Tax revenues derived from cannabis sales in Washington State are a major public policy question at this moment for at least two major reasons. First, the state legislature is currently trying to figure out how to reconfigure the I 502 tax structure in order to maximize revenue; and second because policymakers seem certain that one route to doing so would be to capture an increasing share of revenue for the I 502 market from medical cannabis markets. I would argue that there is a third significance that is at odds with the first two, which is what kind of social costs would be potentially incurred by such revenue-maximizing strategies. For this post, however, I will address the first two issues because without understanding existing realities policymakers are likely to create suboptimal strategies for what they are trying to do, and this would bad for everyone.

In order to begin to represent existing relationships between cannabis markets and revenue, we have to have some idea of the relationship between revenue and taxes on medical cannabis retail markets. What is the current reality?

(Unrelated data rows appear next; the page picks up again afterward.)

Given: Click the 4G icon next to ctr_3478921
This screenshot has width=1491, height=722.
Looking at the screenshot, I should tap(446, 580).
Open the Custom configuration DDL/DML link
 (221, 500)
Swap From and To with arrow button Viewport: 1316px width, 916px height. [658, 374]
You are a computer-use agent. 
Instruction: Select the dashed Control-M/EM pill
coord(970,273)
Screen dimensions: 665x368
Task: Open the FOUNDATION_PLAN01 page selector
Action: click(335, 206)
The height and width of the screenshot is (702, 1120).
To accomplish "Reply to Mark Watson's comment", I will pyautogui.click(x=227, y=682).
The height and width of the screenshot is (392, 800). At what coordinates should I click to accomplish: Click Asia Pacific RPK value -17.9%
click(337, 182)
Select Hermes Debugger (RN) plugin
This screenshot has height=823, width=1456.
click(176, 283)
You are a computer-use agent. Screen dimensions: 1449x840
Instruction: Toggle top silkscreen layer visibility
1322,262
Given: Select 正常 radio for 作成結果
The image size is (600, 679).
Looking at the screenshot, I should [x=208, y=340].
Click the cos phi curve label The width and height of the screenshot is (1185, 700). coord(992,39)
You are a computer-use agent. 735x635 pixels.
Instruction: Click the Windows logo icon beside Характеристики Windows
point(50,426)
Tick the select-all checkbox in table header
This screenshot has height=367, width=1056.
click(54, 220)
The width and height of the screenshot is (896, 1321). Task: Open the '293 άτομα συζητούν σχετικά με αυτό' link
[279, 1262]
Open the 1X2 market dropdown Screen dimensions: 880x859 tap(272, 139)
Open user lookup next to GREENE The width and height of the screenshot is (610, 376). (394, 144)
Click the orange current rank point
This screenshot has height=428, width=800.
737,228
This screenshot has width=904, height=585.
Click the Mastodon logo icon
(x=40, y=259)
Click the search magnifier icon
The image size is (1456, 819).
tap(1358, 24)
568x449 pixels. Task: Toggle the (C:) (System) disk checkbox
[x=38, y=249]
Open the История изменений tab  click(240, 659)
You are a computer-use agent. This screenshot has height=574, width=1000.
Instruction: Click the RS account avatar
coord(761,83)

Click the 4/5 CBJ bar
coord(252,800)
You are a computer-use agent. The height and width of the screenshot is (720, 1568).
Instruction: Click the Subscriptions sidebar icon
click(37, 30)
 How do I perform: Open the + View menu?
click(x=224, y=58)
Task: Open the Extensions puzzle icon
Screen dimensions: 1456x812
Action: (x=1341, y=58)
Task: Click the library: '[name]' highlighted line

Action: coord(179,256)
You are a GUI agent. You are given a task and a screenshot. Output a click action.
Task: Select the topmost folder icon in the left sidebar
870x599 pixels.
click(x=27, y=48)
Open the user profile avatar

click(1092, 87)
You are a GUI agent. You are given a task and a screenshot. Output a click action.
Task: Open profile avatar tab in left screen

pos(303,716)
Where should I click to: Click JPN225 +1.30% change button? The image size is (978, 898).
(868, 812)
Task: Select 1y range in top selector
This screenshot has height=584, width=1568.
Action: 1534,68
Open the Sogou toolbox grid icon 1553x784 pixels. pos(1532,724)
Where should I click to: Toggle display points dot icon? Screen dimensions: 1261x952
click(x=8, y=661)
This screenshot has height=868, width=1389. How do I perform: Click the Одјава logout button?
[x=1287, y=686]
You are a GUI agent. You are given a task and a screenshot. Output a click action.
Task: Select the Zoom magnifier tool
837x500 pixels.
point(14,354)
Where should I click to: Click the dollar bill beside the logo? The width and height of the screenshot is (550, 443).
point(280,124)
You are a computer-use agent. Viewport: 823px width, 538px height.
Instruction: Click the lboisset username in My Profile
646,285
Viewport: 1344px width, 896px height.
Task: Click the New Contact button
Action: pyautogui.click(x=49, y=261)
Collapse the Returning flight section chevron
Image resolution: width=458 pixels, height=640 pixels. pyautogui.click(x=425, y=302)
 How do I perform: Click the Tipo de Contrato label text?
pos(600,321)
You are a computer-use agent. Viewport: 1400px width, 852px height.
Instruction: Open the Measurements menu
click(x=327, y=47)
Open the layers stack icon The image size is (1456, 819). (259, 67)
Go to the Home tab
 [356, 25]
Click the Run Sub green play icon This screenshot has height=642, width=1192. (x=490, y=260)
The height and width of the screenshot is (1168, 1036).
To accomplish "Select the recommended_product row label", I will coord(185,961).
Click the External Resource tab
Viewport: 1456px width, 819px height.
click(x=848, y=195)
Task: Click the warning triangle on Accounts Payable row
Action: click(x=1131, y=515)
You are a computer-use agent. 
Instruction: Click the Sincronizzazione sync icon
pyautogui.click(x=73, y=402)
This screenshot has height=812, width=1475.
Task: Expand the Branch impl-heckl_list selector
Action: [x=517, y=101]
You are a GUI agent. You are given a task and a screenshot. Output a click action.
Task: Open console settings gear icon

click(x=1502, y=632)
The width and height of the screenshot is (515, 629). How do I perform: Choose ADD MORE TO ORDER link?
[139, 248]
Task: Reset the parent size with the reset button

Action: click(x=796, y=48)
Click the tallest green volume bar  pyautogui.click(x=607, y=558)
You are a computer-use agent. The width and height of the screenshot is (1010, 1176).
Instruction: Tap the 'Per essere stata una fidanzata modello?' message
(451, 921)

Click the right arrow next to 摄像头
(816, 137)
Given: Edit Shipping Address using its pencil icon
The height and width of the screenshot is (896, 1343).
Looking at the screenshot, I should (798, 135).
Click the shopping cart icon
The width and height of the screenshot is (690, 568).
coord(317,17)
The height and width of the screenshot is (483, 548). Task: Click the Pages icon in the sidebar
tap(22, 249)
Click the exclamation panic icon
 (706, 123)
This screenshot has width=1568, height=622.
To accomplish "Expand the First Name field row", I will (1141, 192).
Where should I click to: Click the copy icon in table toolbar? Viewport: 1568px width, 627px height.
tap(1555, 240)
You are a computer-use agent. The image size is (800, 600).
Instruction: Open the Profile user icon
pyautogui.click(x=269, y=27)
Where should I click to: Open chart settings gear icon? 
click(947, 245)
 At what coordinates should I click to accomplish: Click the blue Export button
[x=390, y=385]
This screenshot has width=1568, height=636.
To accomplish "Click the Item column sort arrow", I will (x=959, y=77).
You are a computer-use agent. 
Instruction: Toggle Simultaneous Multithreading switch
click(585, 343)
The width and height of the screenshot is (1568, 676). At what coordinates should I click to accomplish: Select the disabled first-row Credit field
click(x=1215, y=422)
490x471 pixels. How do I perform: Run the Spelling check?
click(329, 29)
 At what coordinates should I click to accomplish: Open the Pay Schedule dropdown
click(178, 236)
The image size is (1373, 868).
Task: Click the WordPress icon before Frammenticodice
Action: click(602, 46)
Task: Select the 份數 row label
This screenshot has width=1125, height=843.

The Washington State Department of Revenue provides us the most authoritative data available regarding medical cannabis markets and state and local tax revenues absent a special vice tax such as the I 502 three-tiered one. Thus, it provides a model for estimating tax revenues in a market that isn’t distorted by rates so big as to require reinvention in the current legislative session. It also provides us with a number of taxed, registered medical cannabis access points that corrects public perceptions of an untaxed, unregulated industry. There are limits to the data, of course, but the DOR accounts for sales and tax information from 462 medical access points from the beginning of FY2014 though the first five months of FY2015.

From the linked document:

*462 registered medical retailers owed the State of Washington a total of $10,696,252 in FY 2014; and $5,054,345 through four months of FY2015 (July-November 2014). 

*Registered medical retailers owed $2,147,653  in local retail sales tax for FY 2014 and 1,101,346 for FY 2015.

*The above numbers were on $69,369,667 of revenues in FY2014 and $35,645,866 of revenues for FY2015.

This chart gives us a baseline from which to estimate potential WA State cannabis revenues based on no vice tax. More analysis along these lines is forthcoming, but the chart provides one surprise of note. Every quarter, the State gets a revenue bump (September, December, March, June). But September 2014’s peak is barely above its previous two months, and is followed by declining revue rather than flat revenue in previous quarters. The DOR document thus ends on a cliffhanger: have we reached a peak of registered medical cannabis revenues in Washington State, already? And why might that be?